A committee set up by the Supreme Court has prepared draft rules on how artificial intelligence (AI) may be used inside courts. The preliminary draft, titled the Regulations for Use of Artificial Intelligence in Courts, 2026, was made public on 3 June 2026. Its core principle is that AI tools may only assist judges and court staff and must always remain under human control, never replacing human judgment in deciding cases.
The draft sets clear limits. AI cannot be used to decide judicial outcomes, and any AI-assisted sentencing must have mandatory human oversight. The rules bar AI from profiling parties or witnesses, and they forbid using AI for risk scoring, such as judging flight risk, predicting whether a person may commit another crime, deciding bail eligibility, or rating the credibility of witnesses. Systems that are opaque or cannot explain how they reach a result are not allowed in any court process. AI also cannot be used for constant surveillance of judges, lawyers, or litigants unless a law specifically permits it.

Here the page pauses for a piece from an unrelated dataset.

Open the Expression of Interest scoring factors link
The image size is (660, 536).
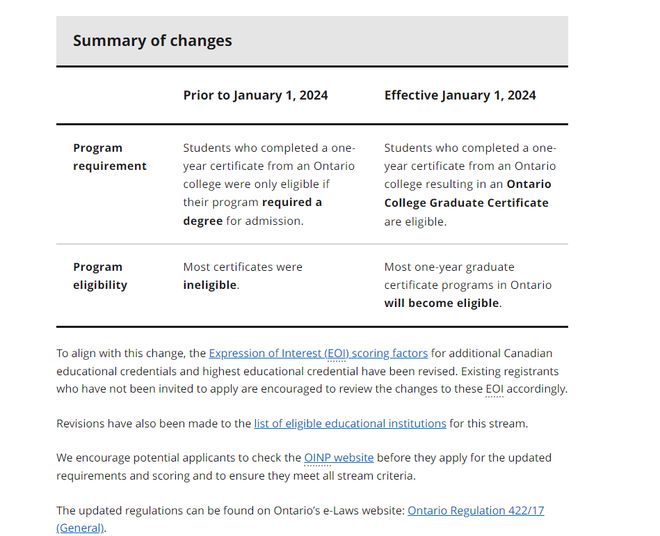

The draft does allow AI for routine administrative work. This includes managing case files, preparing cause lists, scheduling hearings, transcribing proceedings, and translating judgments. Any personal data handled by these systems must follow the Digital Personal Data Protection Act, 2023. The rules also state that AI must not create or worsen bias on grounds such as religion, caste, sex, gender, disability, language, or economic status, which are protected under the Constitution. They further warn that AI tools should not widen the digital divide and must stay usable for rural, poor, and linguistically diverse communities.
To oversee how AI is adopted by the judiciary, the draft proposes a full-time apex body at the Supreme Court. It would include Supreme Court and High Court judges nominated by the Chief Justice of India, along with experts in finance, cybersecurity, technology law, and data privacy, and a senior officer from the Ministry of Electronics and Information Technology. The committee that prepared the draft has invited comments from the public and stakeholders, with 20 June 2026 set as the deadline for responses.
For aspirants, this topic links the judiciary with technology and data protection. It connects to themes such as the separation of human judgment from automation, the right to a fair trial, algorithmic bias, and the role of the Digital Personal Data Protection Act, 2023. It is a strong example of how Indian institutions are framing rules for emerging technology before it is widely adopted.
Key Points to Remember
- Draft AI-in-courts rules were made public on 3 June 2026
- AI may only assist and must stay under human judgment and authority
- It cannot decide outcomes, profile parties or witnesses, or do risk scoring like bail or recidivism
- Opaque or unexplainable AI systems are banned in court processes
- AI is allowed for case management, scheduling, transcription and translation
- A full-time apex body at the Supreme Court is proposed; public comments close on 20 June 2026
Exam Relevance
A high-value polity and science-technology item for UPSC and State PCS, linking the judiciary, data protection law, and the governance of artificial intelligence.